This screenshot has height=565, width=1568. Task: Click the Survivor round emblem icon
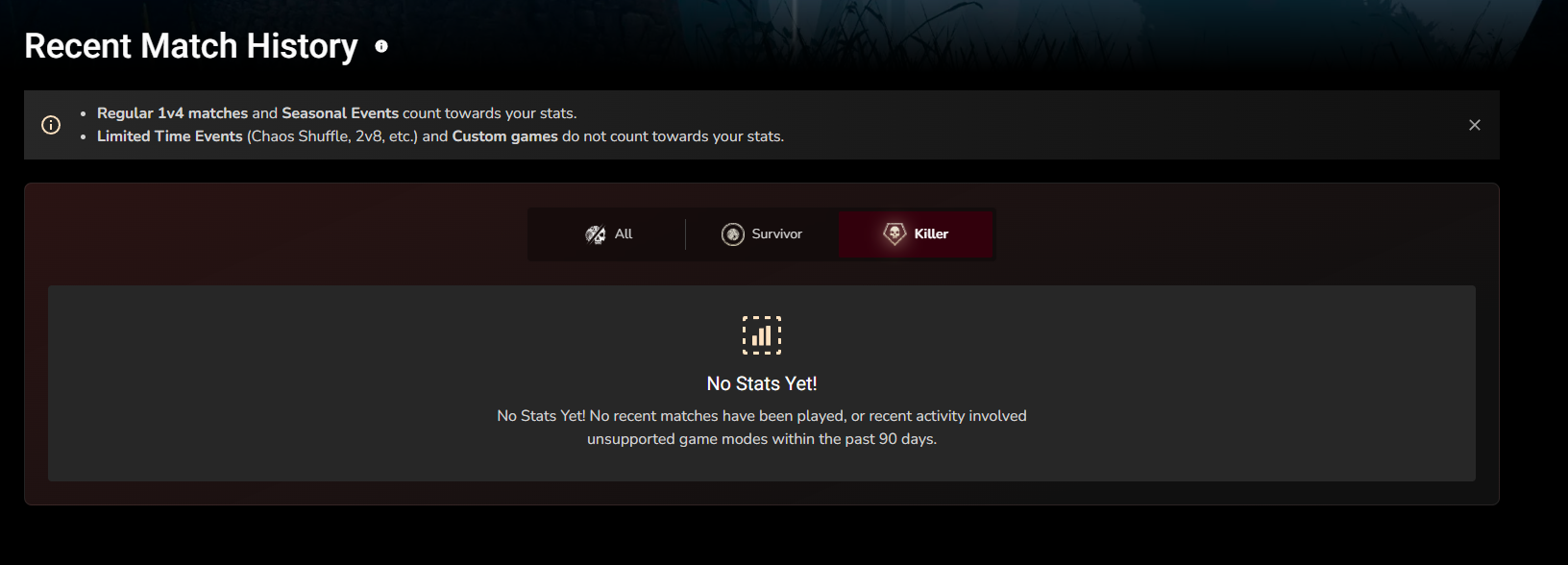click(x=733, y=234)
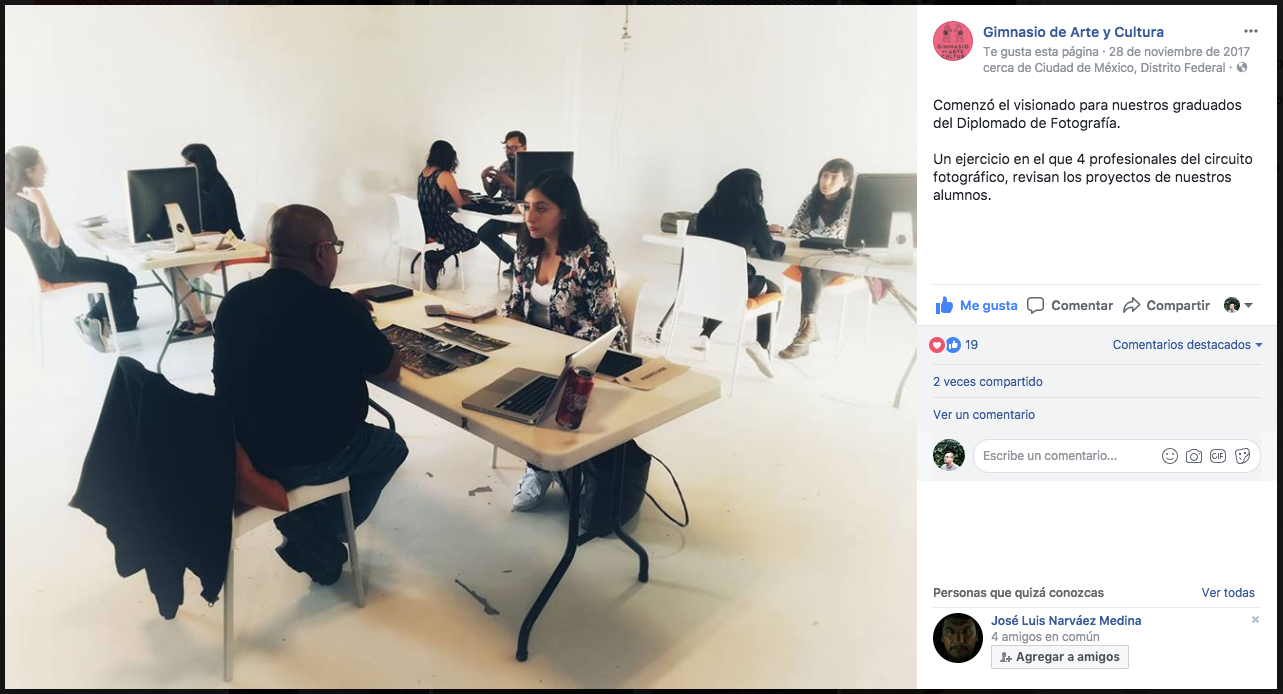Open the sticker picker icon
The height and width of the screenshot is (694, 1283).
(x=1242, y=456)
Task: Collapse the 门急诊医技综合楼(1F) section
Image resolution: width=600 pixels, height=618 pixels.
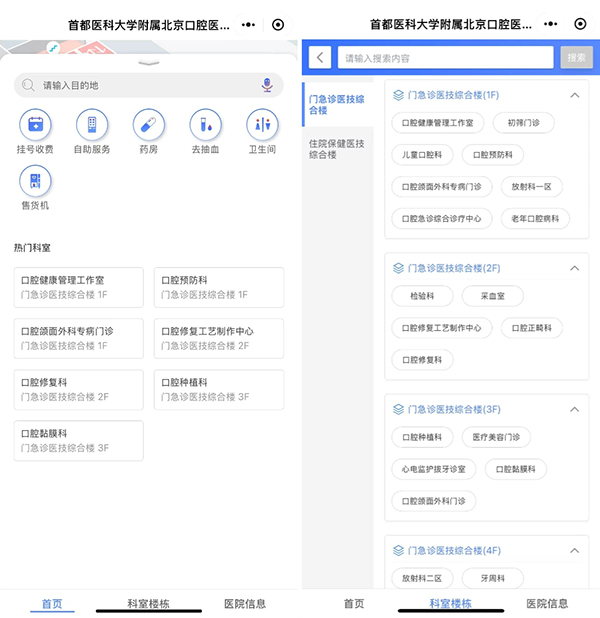Action: (x=574, y=96)
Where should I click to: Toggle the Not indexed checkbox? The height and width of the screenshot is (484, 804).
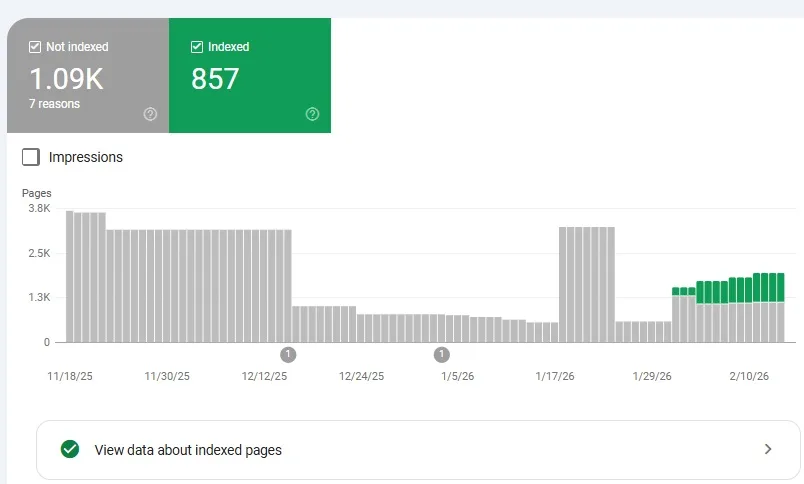[x=35, y=47]
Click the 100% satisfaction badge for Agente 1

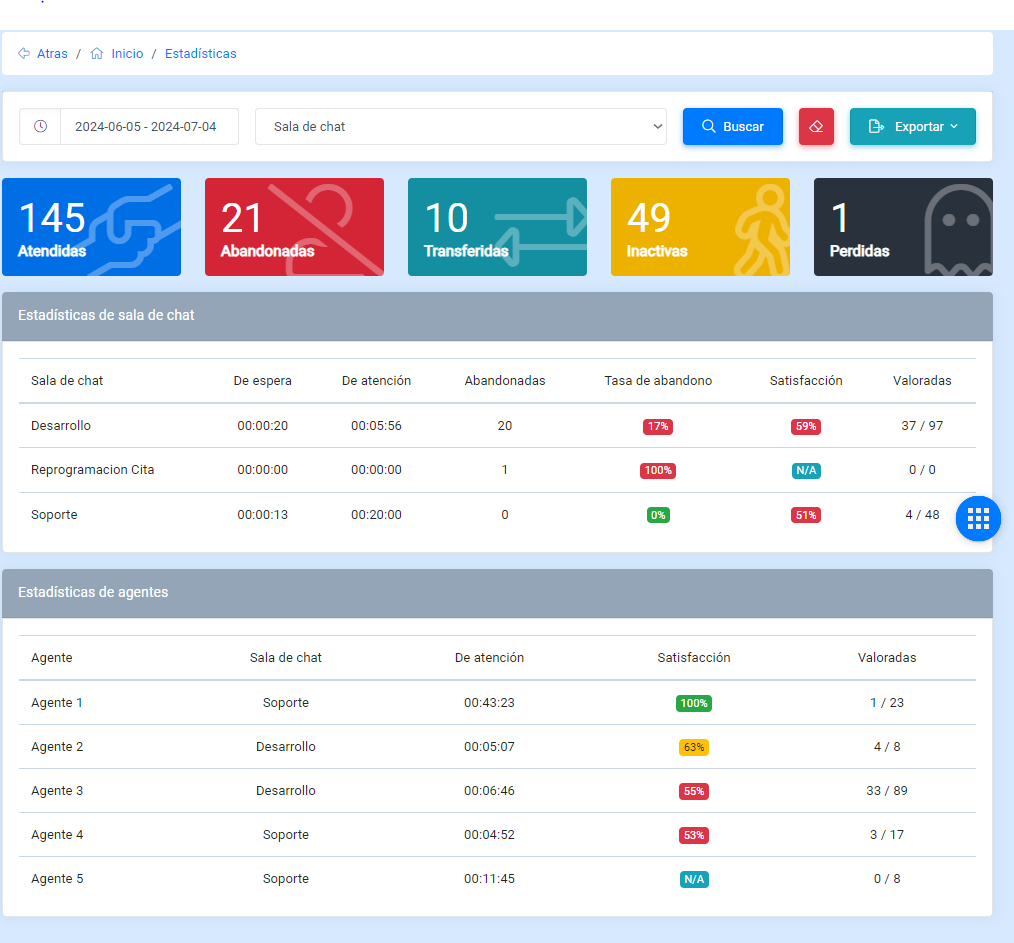point(693,703)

---

Only what runs from the line holding "Image resolution: width=600" through the end of the entries above is to be given again, exactly, with every picture omitted.

Image resolution: width=600 pixels, height=618 pixels.
Action: (x=574, y=96)
Where should I click to: Toggle the Not indexed checkbox? The height and width of the screenshot is (484, 804).
[x=35, y=47]
Click the 100% satisfaction badge for Agente 1

point(693,703)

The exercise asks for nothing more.